Case ID: blackf_5/html/0125-01.html
Source: Caselaw Access Project
Author: {"author": "Blackford, J.\n     \n      Per Curiam.\n    ", "license": "Public Domain", "url": "https://static.case.law/"}
Date Created: 2024-08-24T03:29:51.129683

Mendenhall and Another v. Lenwell.
    
      Saturday, May 25.
    An agreement under seal made by the holder of a promissory note with the maker, not to sue on the note for a limited time after the same became due, is no bar to a suit brought on the note before the expiration of the given time.
    ERROR to the Wayne Circuit Court.
   Blackford, J.

Lenioell brought an action of debt against G. and C. Mendenhall, upon a promissory note for the payment of 434 dollars.

The defendants, inter alia, pleaded two special pleas in bar, which are substantially the same. These pleas rely upon an agreement under seal, which, subsequently to the date of the note and about a month before it became due, was made by the plaintiff and G. Mendenhall, one of the defendants. The following is the substance of the agreement :

It was agreed that the plaintiff held two promissory notes, for 434 dollars each, against the defendants; that for the better securing the payment.of these notes, G. Mendenhall agreed to assign to the plaintiff notes against divers persons to the amount of 868 dollars ; the parties agreed that the two notes against the defendants should be placed in the hands of a certain justice of the peace, and also that the notes to be assigned to the plaintiff should, for the purpose of collection, be delivered to the same justice ; the justice was to collect the money due on the assigned notes, indorse on the two notes against the defendants the money so collected, and pay the same to the plaintiff; and if any of the assigned notes could not be collected, G. Mendenhall was to supply the deficiency.

The pleas aver, that G. Mendenhall assigned and delivered the notes to the justice, according to the agreement; that the plaintiff has collected a part of the money before the justice ; and that it is not yet ascertained that any of those notes cannot be collected.

There is a general demurrer to these pleas, and judgment thereon for the plaintiff.

These pleas are no bar to the action. The most that the agreement on the part of the plaintiff can amount to, is, that he would receive the assigned notes as a collateral security for the amount due him from the defendants ; that he would credit the defendants with whatever money could be collected on the assigned notes ; and that during the time necessary for the collection of those notes, he would not sue the defendants on the two notes which he held against them.

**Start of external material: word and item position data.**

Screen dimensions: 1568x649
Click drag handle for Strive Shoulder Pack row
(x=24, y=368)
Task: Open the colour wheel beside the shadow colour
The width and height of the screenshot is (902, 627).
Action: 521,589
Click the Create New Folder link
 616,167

This covenant, to be a bar to the action, must be construed to be in the nature of a release. But it will not bear that construction. If it were a covenant never to sue the defendants on the two notes, it would have the effect of a release, on the principle of avoiding a multiplicity of, suits. 5 Bac. Abr. 683.—Berry v. Bates, 2 Blackf. 118.—2 Will. Saund. 48, note. It is not, however, a covenant of that description. It is only an agreement not to sue for a limited time ; and the law is settled, that such an agreement is no bar to an action brought before the expiration of the given time. Damages may be recovered for a breach in such case, but the covenant cannot have the effect of a release. In a case where a judgment-creditor took a mortgage as a security, and agreed not to proceed on the judgment until the mortgaged property was disposed of, and then only in case of an unsatisfied balance, — the Court held that as the covenant was not perpetual, it did not amount to a release of the judgment. Scriba v. Deanes, 1 Brock. 166. This principle is also decided by the same Court in Garnett v. Macon, 2 Brock. 185.

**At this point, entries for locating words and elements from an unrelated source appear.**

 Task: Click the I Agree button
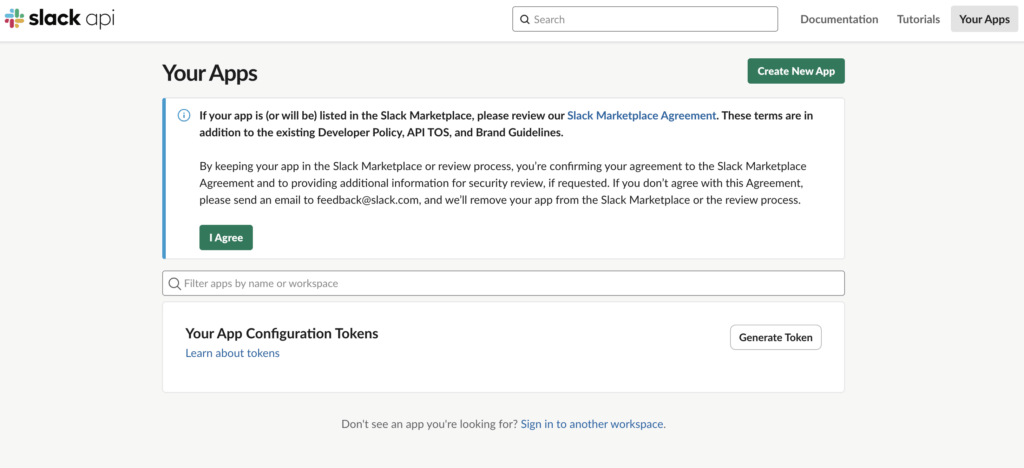(226, 238)
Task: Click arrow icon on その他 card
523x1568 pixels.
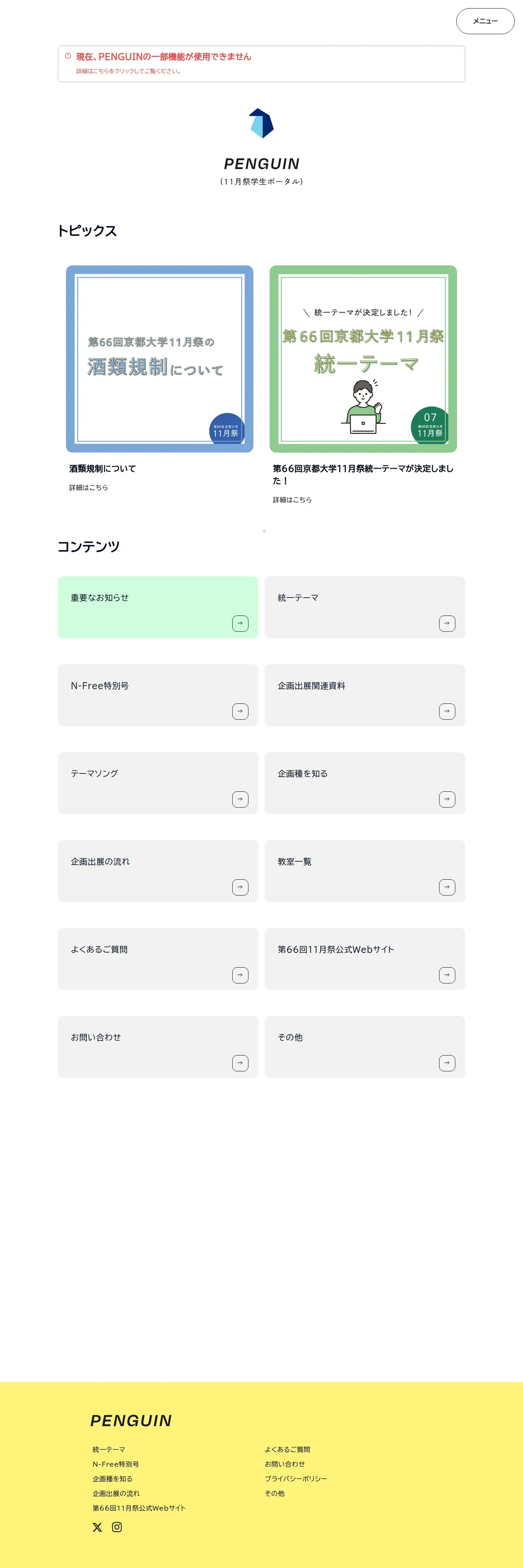Action: click(447, 1063)
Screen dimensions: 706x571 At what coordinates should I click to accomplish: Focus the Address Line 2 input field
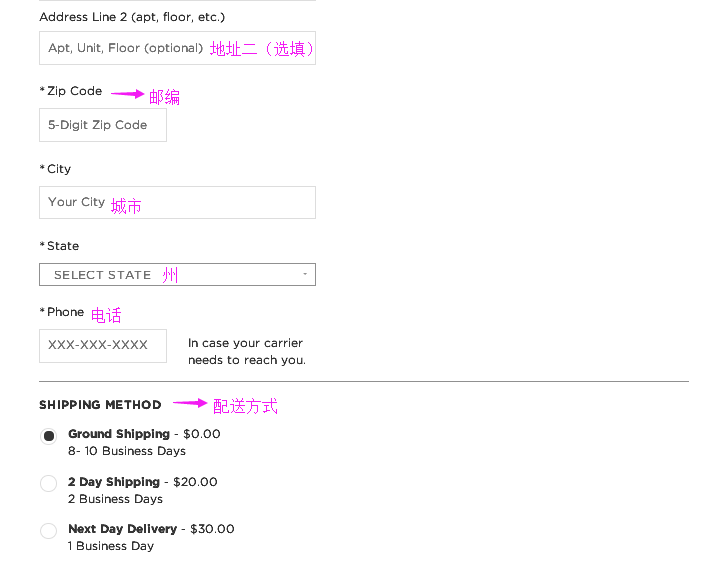pos(177,48)
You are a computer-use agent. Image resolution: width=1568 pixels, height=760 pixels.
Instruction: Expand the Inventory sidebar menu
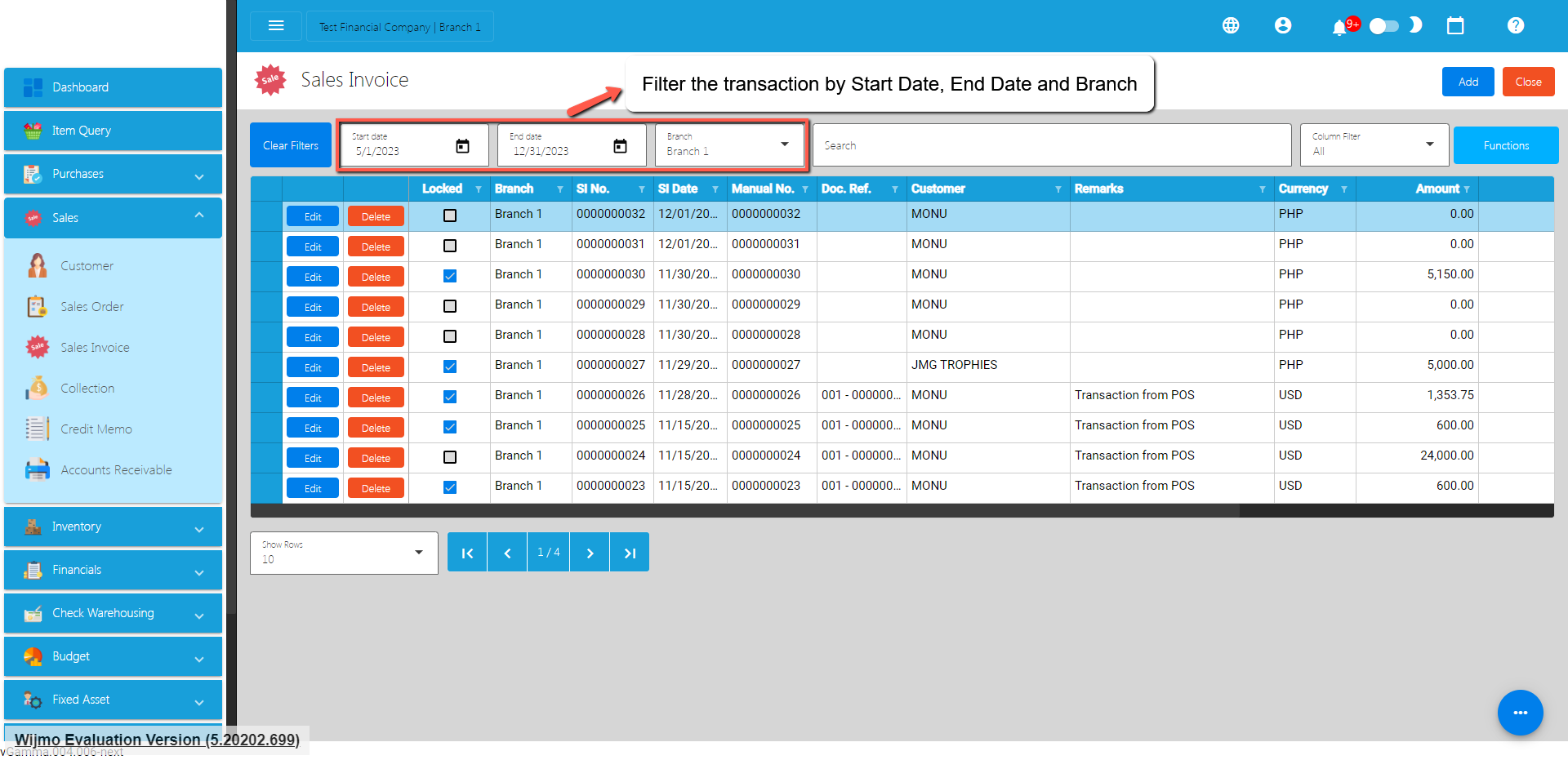(113, 527)
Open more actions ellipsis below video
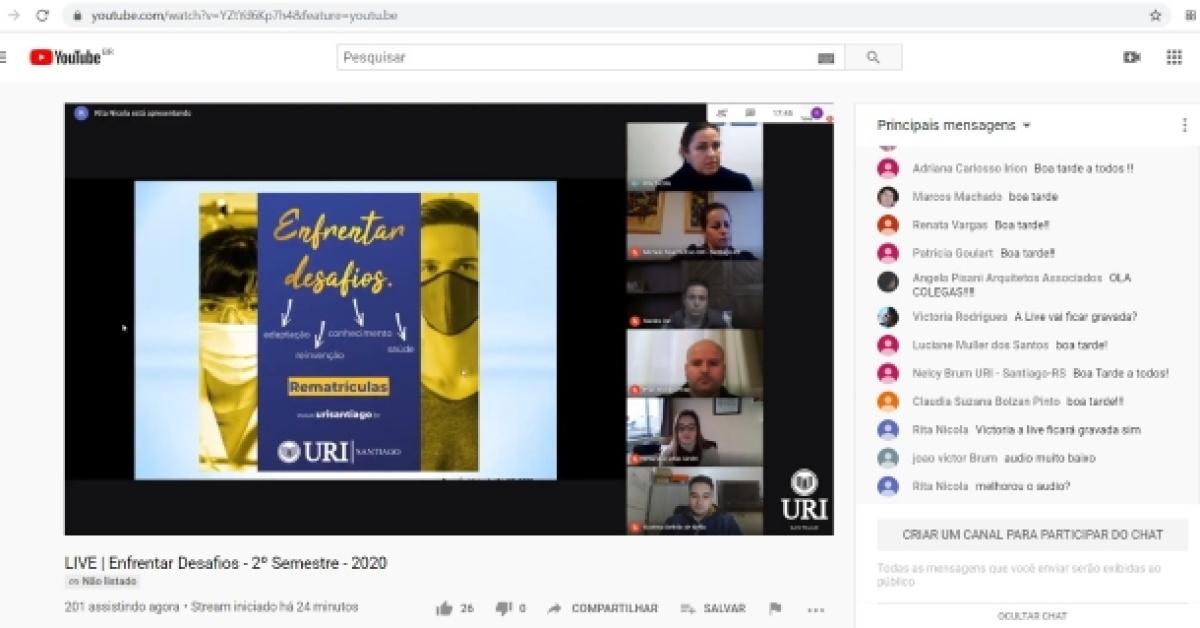The width and height of the screenshot is (1200, 628). [x=816, y=608]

The following case is very similar to the one before us: After some of the instalments of a bond were due, the parties agreed under seal, that the obligor should deliver to the obligee all the hops he should raise for five years ; and that two-thirds of the value of the hops delivered in each year should be indorsed on the bond till the same was paid ; and the remaining one-third should be paid in cash. Before the time for the delivery of the hops was expired, and before any default by the obligor, a suit was brought on the bond, and the agreement was pleaded in bar. The Court held,, on demurrer to the plea, that if it were admitted that the plaintiff was to receive payment in hops as stated in the plea, and in the mean time 'was not to sue on the bond, the agreement was no bar to a suit brought in violation of its terms ; but that the defendant’s only remedy was an action for the breach of the agreement. Chandler v. Herrick, 19 Johns. 129.

J. B. Ray and M. M. Ray, for the plaintiffs.

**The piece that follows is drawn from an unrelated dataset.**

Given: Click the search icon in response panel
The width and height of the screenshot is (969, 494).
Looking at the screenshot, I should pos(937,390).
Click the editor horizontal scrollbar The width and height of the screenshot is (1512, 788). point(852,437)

J. S. Newman, for the defendant.

These authorities sustain the decision of the Circuit Court, that the pleas under consideration are bad.

After these pleas were adjudged to be insufficient, the cause was submitted to the Circuit Court upon the general issue and some special pleas in bar ; and a judgment was rendered in favour of the plaintiff for the amount of the note described in the declaration, with interest. The evidence is set out in the record, and shows that the judgment is correct, with the exception that the defendants are not credited with the money collected by the justice on the assigned notes. That objection, however, is obviated by an agreement of the parties.

Per Curiam.

The judgment is affirmed with 5 per cent. damages and costs.